→ Set problem: How would you continue the open government passage below, picking up after its last sentence?

While open government advocates applaud this movement, and it has many notable benefits, there are also noticeable “toads” obstructing the road to an open government future. Some of these toads are implicit in the nature and culture of government. Others represent simple resistance to change. Still others present troubling ethical issues.

What Is Government?

Government is about services and geography and information. Governments should provide services which are difficult or impossible for the public to provide for themselves, or which are hard to purchase from private businesses. It is difficult, or at least troubling, to envision a police force or fire department operating as a for-profit business. Regulatory agencies such as those issuing building permits or enforcing food safety codes also are a natural fit for government. Of course, one can envision—or experience—a private water company, ambulance company, or even for-profit parks department. Still, those are natural monopolies best served at least by a nonprofit model, and probably by government.

→ Listed records:
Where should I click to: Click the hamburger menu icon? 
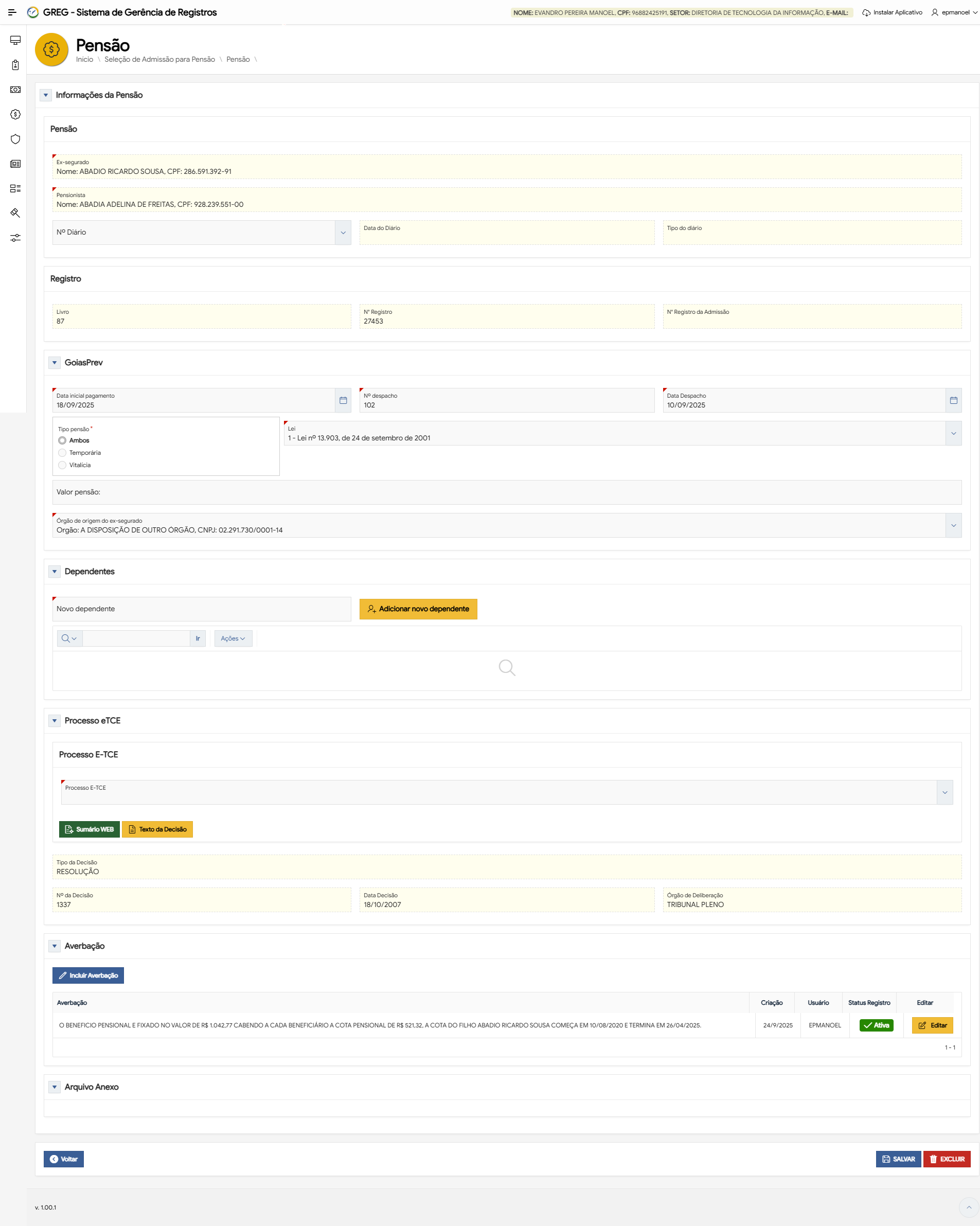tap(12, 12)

==

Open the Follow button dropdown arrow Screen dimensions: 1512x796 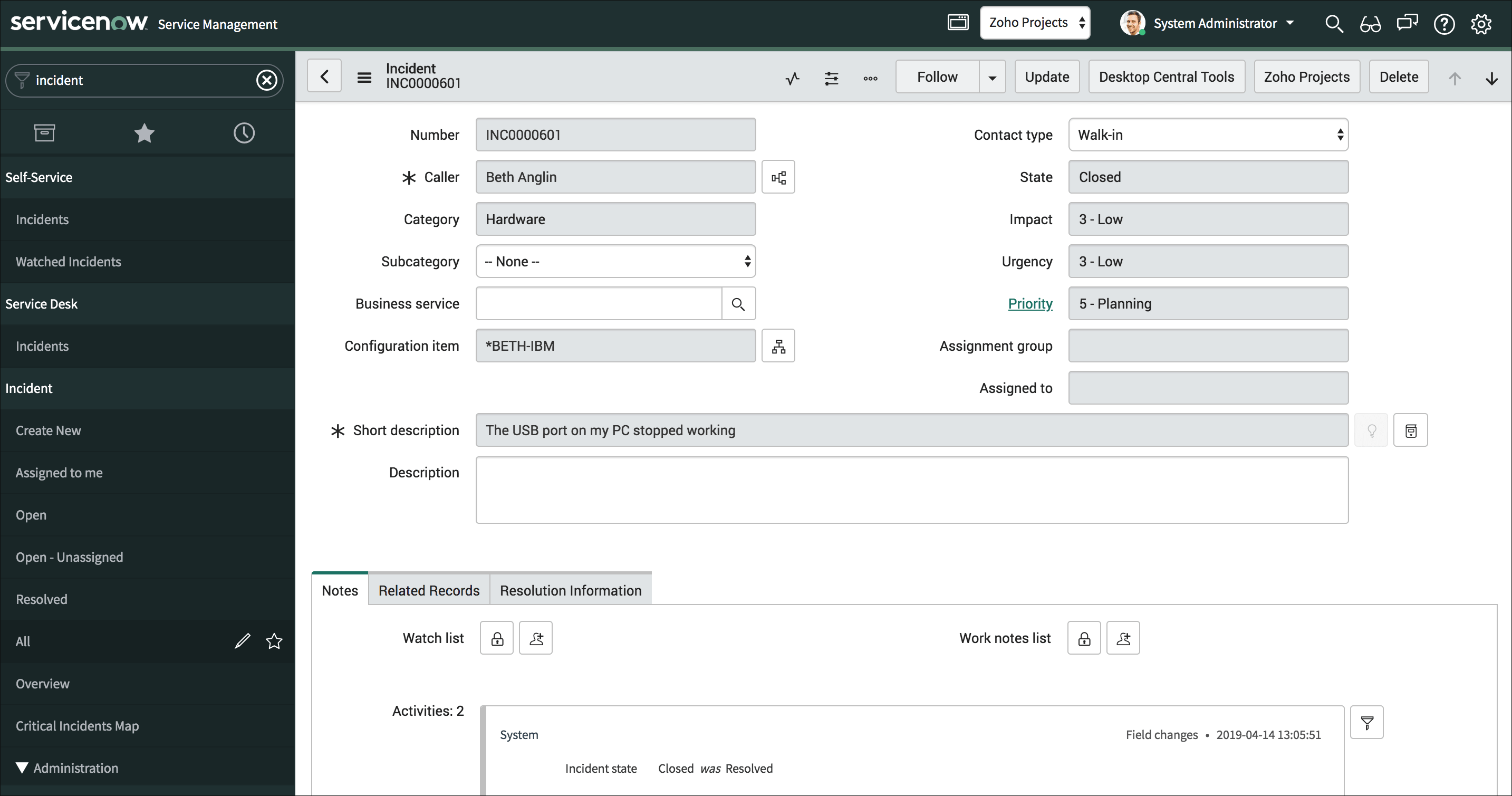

→ Reply to the task:
Government is also about geography. Cities and counties and states define themselves by their geographic boundaries. Sometimes this geography gives rise to odd anomalies. You can be in a town where the prices of most goods are 9% higher than the sticker, and travel a few hundred feet away where you pay no sales tax or need to have someone else pump your gasoline for you. But such is the nature of city limits and county boundaries and state lines. Complicated technology systems are built (e.g., 911) to guarantee that the proper service is dispatched from the proper government—for example, city police versus county sheriff’s deputies versus the state highway patrol.

All of this is based on the geographical nature of governments. Technology—specifically, the Internet and the World Wide Web—is making boundaries less important. Do you care whether the recycling (or dumping) of your TV is handled by your city or your county or your state? No, but that difference is a major issue for the governments involved. Meanwhile, you simply want to go to a website and find out how to recycle.

In this way, government is also about information, because not only do governments need data to provide services, but they also thrive on data about services and about their constituents, and on turning that data into more or less usable information.

Data Collection

Most cities collect data in a variety of ways, and the most fundamental way is the phone call. A requestor (citizen, customer, constituent, member of the public, complainant) calls 911 for emergencies or calls 311 (in some more enlightened communities) for anything else. This starts the massive engine of data collection about the call and service. A simple call about a microwave oven left in the street can generate a huge amount of data collection. Is it in the street or on the curb? Is it a traffic hazard or, indeed, has it caused a collision? Who should pick it up and dispose of it—the streets department, solid waste department, or police department? Who left it there? Did they break a law? Should they be fined?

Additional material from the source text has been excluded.